| WHAT THE TASK ASKS |
Output nothing but the lines from the first line of the listing below through the line containing "This screenshot has width=1005, height=630.", printed exactly and free of pictures.

■ ■ ■ ■ ■ ■ ■

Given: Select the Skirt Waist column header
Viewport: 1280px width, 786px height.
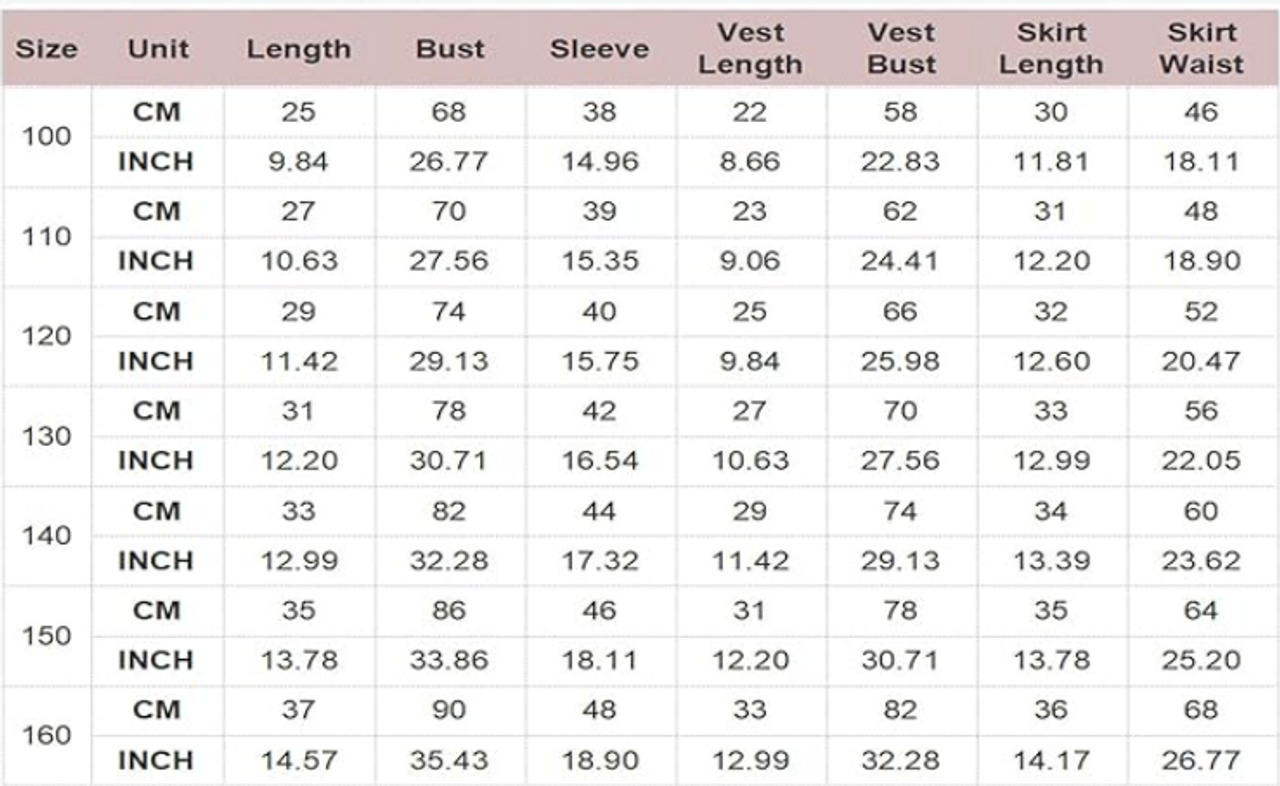Looking at the screenshot, I should point(1202,48).
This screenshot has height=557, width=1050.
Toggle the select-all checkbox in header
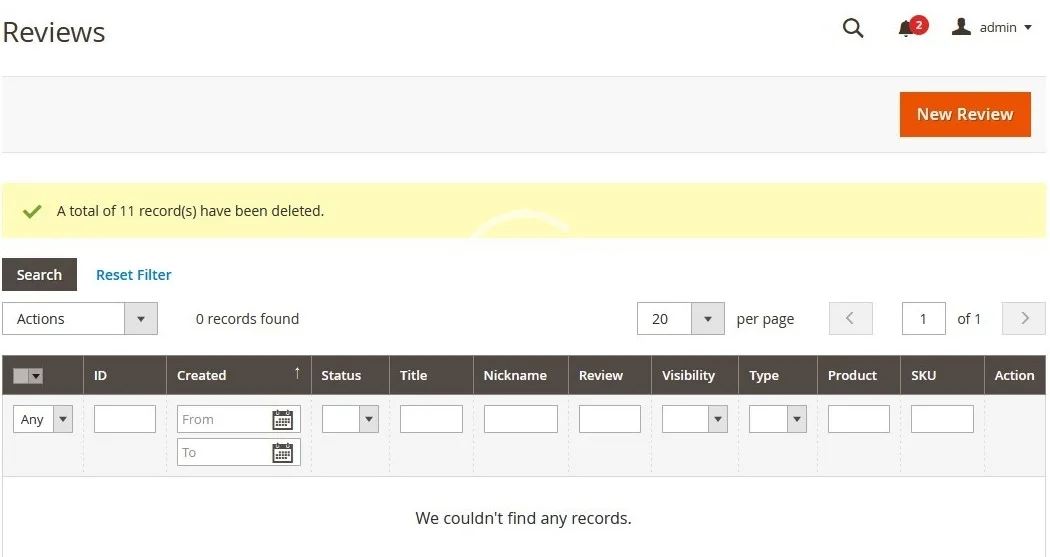(21, 376)
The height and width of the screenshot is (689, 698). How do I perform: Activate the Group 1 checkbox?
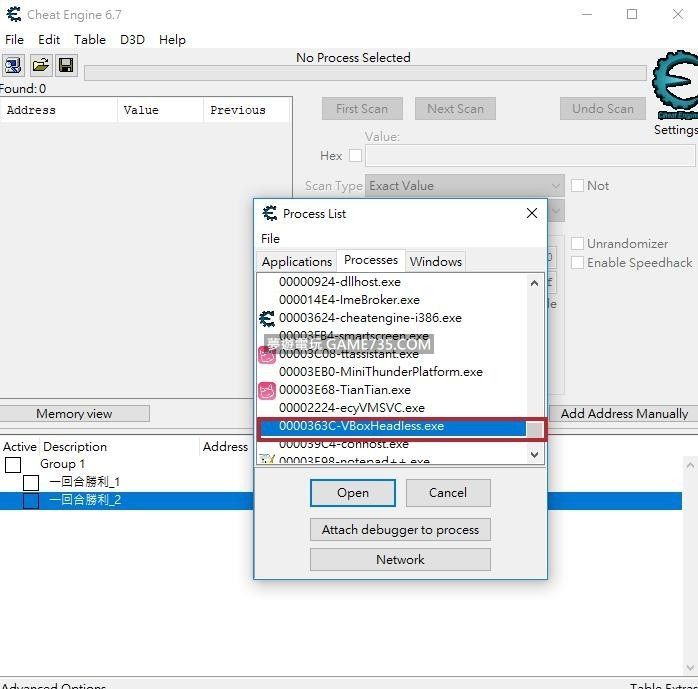13,464
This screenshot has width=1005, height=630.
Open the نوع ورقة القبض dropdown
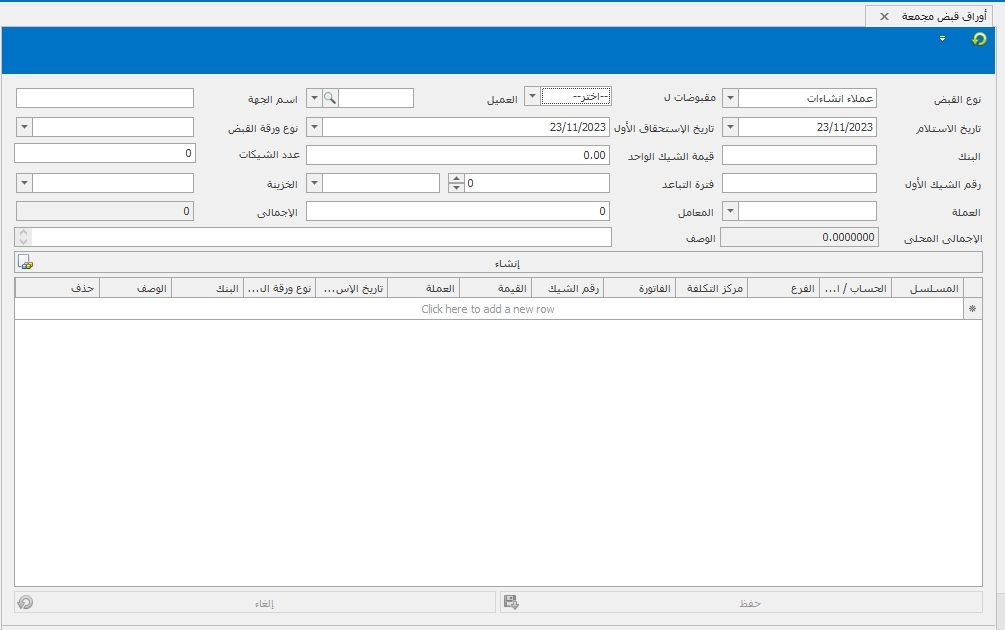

■ ■ ■ ■ ■ ■ ■

| RESULT |
Given: Select the Skirt Waist column header
Viewport: 1280px width, 786px height.
Looking at the screenshot, I should point(1202,48).
This screenshot has height=557, width=1050.
Toggle the select-all checkbox in header
(21, 376)
The height and width of the screenshot is (689, 698). How do I perform: Activate the Group 1 checkbox?
13,464
This screenshot has width=1005, height=630.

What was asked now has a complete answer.